Moderate Alcohol use is not Associated with Fibrosis Progression in HIV/HCV Co-Infected Women: A Prospective Cohort Study.

Title
Moderate Alcohol use is not Associated with Fibrosis Progression in HIV/HCV Co-Infected Women: A Prospective Cohort Study.
Publication type
Journal Article
Year of Publication
2017
Journal
Clinical Infectious Diseases
Volume
65
Issue
12
Pagination
2050–2056
Date published
2017 Aug 16
ISSN
1537-6591
Abstract

Background & Aims: Heavy alcohol use can lead to progressive liver damage, especially in individuals with chronic hepatitis C (HCV), however the impact of non-heavy use is not clear. We studied long-term effects of modest alcohol use on fibrosis progression in a large cohort of women co-infected with HIV/HCV.

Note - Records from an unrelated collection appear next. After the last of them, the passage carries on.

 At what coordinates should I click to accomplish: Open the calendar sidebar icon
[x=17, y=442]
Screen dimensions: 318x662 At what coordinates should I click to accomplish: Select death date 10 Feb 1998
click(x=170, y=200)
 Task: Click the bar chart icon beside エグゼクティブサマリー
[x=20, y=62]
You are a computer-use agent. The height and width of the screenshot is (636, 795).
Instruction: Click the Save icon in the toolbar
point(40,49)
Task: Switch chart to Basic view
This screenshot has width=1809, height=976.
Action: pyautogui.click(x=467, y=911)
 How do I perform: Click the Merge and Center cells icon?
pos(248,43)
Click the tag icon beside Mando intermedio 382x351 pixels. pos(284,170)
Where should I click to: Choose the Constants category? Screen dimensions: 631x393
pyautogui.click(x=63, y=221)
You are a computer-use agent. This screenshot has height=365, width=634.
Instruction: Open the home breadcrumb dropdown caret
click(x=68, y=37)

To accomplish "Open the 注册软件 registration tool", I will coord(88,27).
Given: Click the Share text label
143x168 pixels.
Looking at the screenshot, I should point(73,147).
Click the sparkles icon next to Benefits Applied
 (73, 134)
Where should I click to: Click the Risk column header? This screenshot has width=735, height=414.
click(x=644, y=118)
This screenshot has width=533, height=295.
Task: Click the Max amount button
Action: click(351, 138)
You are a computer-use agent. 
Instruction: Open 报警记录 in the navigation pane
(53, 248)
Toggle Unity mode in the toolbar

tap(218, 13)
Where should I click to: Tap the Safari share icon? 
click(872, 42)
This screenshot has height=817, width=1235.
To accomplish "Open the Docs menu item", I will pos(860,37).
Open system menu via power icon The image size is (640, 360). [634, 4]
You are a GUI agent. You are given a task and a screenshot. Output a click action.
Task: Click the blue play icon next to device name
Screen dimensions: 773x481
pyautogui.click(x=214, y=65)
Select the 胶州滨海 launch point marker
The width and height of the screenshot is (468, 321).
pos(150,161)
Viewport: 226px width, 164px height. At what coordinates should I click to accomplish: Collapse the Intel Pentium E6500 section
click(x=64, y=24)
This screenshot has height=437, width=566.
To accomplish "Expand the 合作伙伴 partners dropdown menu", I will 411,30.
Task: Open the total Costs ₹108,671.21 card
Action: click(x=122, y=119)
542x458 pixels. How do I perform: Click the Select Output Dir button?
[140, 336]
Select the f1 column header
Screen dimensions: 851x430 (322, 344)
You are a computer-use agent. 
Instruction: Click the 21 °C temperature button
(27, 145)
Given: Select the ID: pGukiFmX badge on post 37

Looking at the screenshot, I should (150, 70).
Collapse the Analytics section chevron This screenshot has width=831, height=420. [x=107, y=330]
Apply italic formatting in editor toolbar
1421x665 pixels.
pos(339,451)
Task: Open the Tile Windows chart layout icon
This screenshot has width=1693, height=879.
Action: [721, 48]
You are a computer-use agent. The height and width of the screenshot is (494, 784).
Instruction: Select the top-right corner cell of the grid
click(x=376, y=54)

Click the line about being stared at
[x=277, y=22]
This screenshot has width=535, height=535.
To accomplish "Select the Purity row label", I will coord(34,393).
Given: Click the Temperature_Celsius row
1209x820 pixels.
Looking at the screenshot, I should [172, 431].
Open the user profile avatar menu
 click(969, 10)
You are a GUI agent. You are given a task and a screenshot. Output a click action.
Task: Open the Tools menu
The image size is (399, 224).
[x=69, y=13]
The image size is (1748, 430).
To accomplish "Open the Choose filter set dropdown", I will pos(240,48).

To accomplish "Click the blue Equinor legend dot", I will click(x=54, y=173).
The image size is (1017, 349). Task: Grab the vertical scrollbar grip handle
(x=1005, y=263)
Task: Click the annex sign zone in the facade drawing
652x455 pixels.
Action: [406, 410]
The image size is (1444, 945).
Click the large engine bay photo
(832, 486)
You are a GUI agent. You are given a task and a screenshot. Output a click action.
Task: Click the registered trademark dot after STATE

Methods: Alcohol intake was ascertained every 6 months and use categorized as abstinent, light (1-3 drinks/week), moderate (4-7 drinks/week), heavy (>7 drinks/week) and very heavy (>14 drinks/week). Fibrosis progression was defined as the change in FIB-4 units per year using random-intercept-random-slope mixed modelling.

Results: Among 686 HIV/HCV co-infected women, 46.0% reported no alcohol use; 26.8% reported light use; 7.1% moderate use; and 19.7% heavy use [6.7% 8-14 drinks/week and 13.0% >14 drinks/week] at cohort entry. Median (IQR) FIB-4 at entry was similar between groups. On multivariable analysis, compared to abstainers, light and moderate alcohol use was not associated with fibrosis progression [0.004 (95%CI -0.11 to 0.12) and 0.006 (-0.18 to 0.19) FIB-4 units/year), respectively]. Very heavy drinking (>14 drinks/week) showed significant fibrosis acceleration [0.25 (0.01 to 0.49) FIB-4 units/year] compared to abstaining, while drinking 8-14 drinks per week showed minimal acceleration of fibrosis progression [0.04 (-0.19 to 0.28) FIB4 units/year].

Conclusions: Light/moderate alcohol use was not substantially associated with accelerated fibrosis progression, while drinking >14 drinks per week showed increased rates of fibrosis progression. Women with HIV/HCV infection should be counselled against heavy alcohol consumption, but complete abstinence may not be required to prevent accelerated liver fibrosis progression.